Source passage

-- Start --

# Easton Drops ACC and ACG arrow shafts



## Timevoid (Aug 19, 2018)

Jim C said:


> The ACC-which has been around for decades-used to win the 1995 compound W/C in Indonesia is being discontinued by Easton. While, at heavier spines-it was not popular with recurve target archers, it was a great arrow for lower poundage-shorter draw youth archers. It cost less than half the ACE arrow and at the lower spines was just as light and shot just as well as the ACE. I had two different archers win the outdoor nationals in the 12 and under division using the ACC. On top of that, with the elimination of the FITA round in most US shoots, and the adoption of the 50M compound round, the ACC was a viable choice.
> 
> Also discontinued is the ACG which was fairly popular with recurve archers and was a top flight training shaft as well. I can see why the ACC was discontinued due to logistics-the internal diameter of the ACC shafts were not the same size across the different spines (unlike the ACE, the X10 and some of the leading all carbon target shafts). This meant Easton had to make dozens of different points for the ACC arrow-three weights for -49,, then for -39, 28 18, 04 (the OO sizes used ACE components). The Easton catalog does not indicate a replacement shaft for either. Additionally, the Carbon One (their best outdoor target shaft) and the cheaper Apollo carbons are also being discontinued in favor of two grades of the new Avance target shaft.


You find all details in this post. There is also a link to Easton podcast where management explains their decisions.

-- End --

Directives
[1] Do these statements agree with the Easton shafts thread? For each, answer yes or no and quote the words of the thread that decide it. (a) The ACC cost less than half as much as the ACE. (b) The Easton catalog names a replacement shaft for the ACC. (c) The Carbon One and the Apollo are being dropped in favor of the new Avance target shaft.
[2] Copy the Easton shafts thread from "# Easton Drops" to "a viable choice.", word for word.

Data excerpts
-- Start --

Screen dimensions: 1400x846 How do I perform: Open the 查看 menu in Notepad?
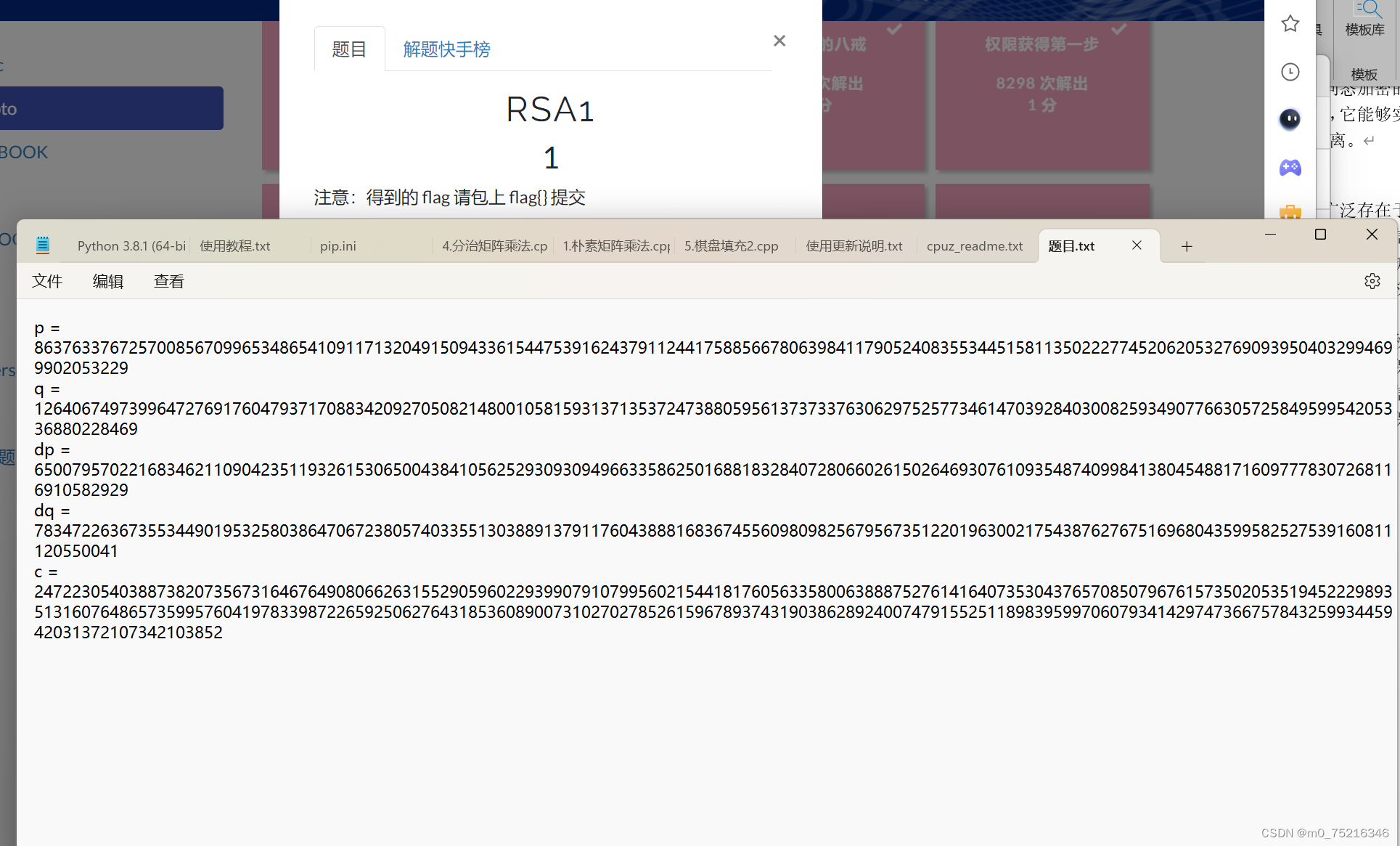168,281
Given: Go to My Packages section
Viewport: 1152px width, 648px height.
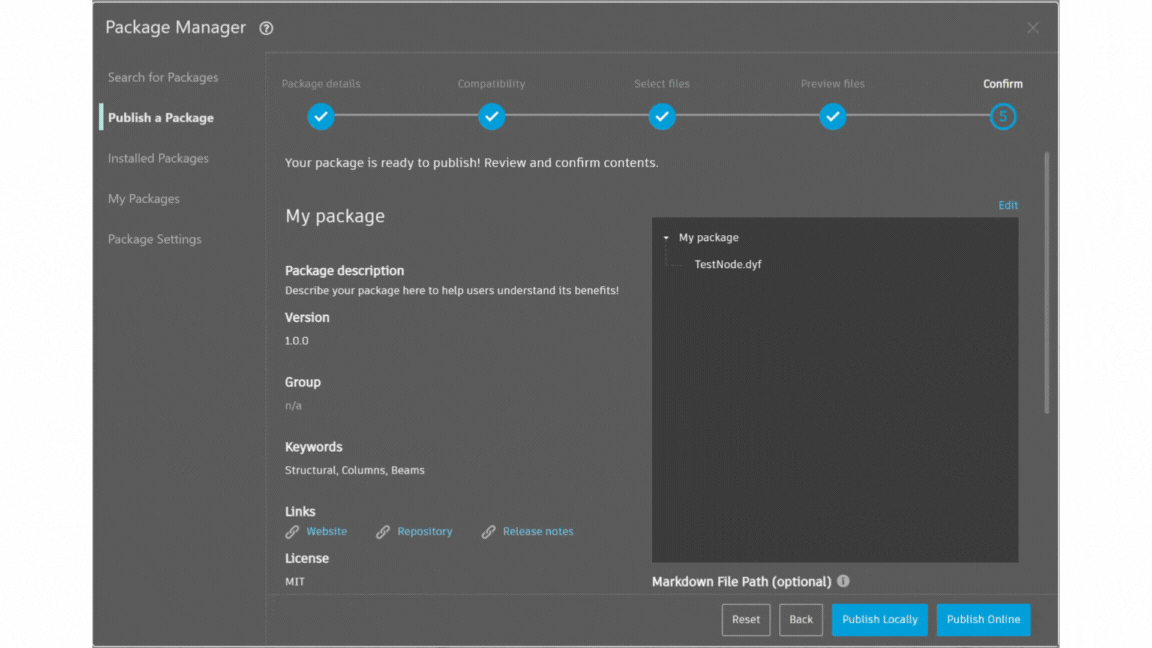Looking at the screenshot, I should click(x=144, y=199).
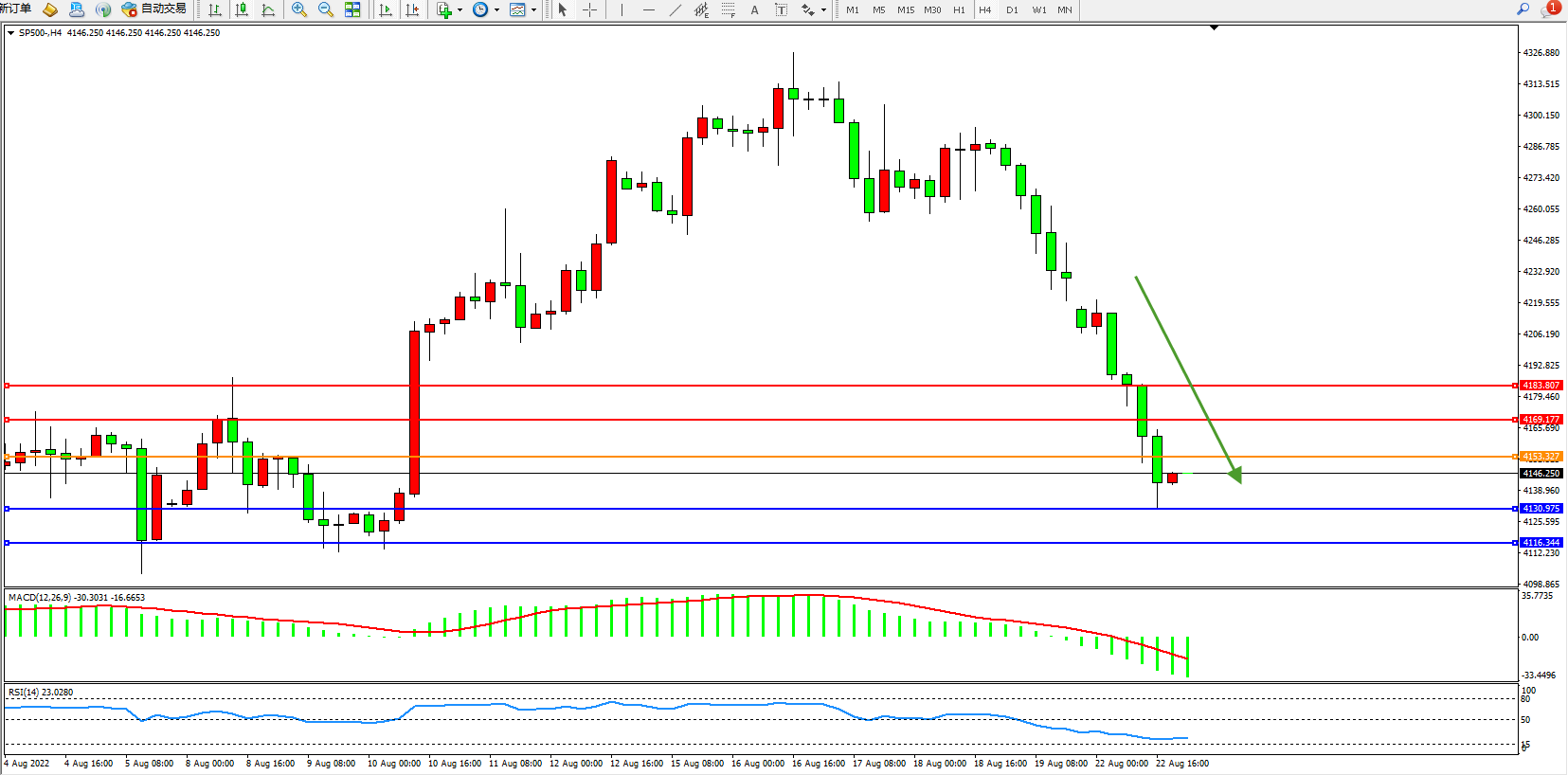Select the vertical line drawing tool
The height and width of the screenshot is (775, 1568).
(x=622, y=9)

-- End --

Final results
[1]
(a) Yes: "It cost less than half the ACE arrow"
(b) No: "The Easton catalog does not indicate a replacement shaft for either."
(c) Yes: "the Carbon One (their best outdoor target shaft) and the cheaper Apollo carbons are also being discontinued in favor of two grades of the new Avance target shaft."

[2]
# Easton Drops ACC and ACG arrow shafts



## Timevoid (Aug 19, 2018)

Jim C said:


> The ACC-which has been around for decades-used to win the 1995 compound W/C in Indonesia is being discontinued by Easton. While, at heavier spines-it was not popular with recurve target archers, it was a great arrow for lower poundage-shorter draw youth archers. It cost less than half the ACE arrow and at the lower spines was just as light and shot just as well as the ACE. I had two different archers win the outdoor nationals in the 12 and under division using the ACC. On top of that, with the elimination of the FITA round in most US shoots, and the adoption of the 50M compound round, the ACC was a viable choice.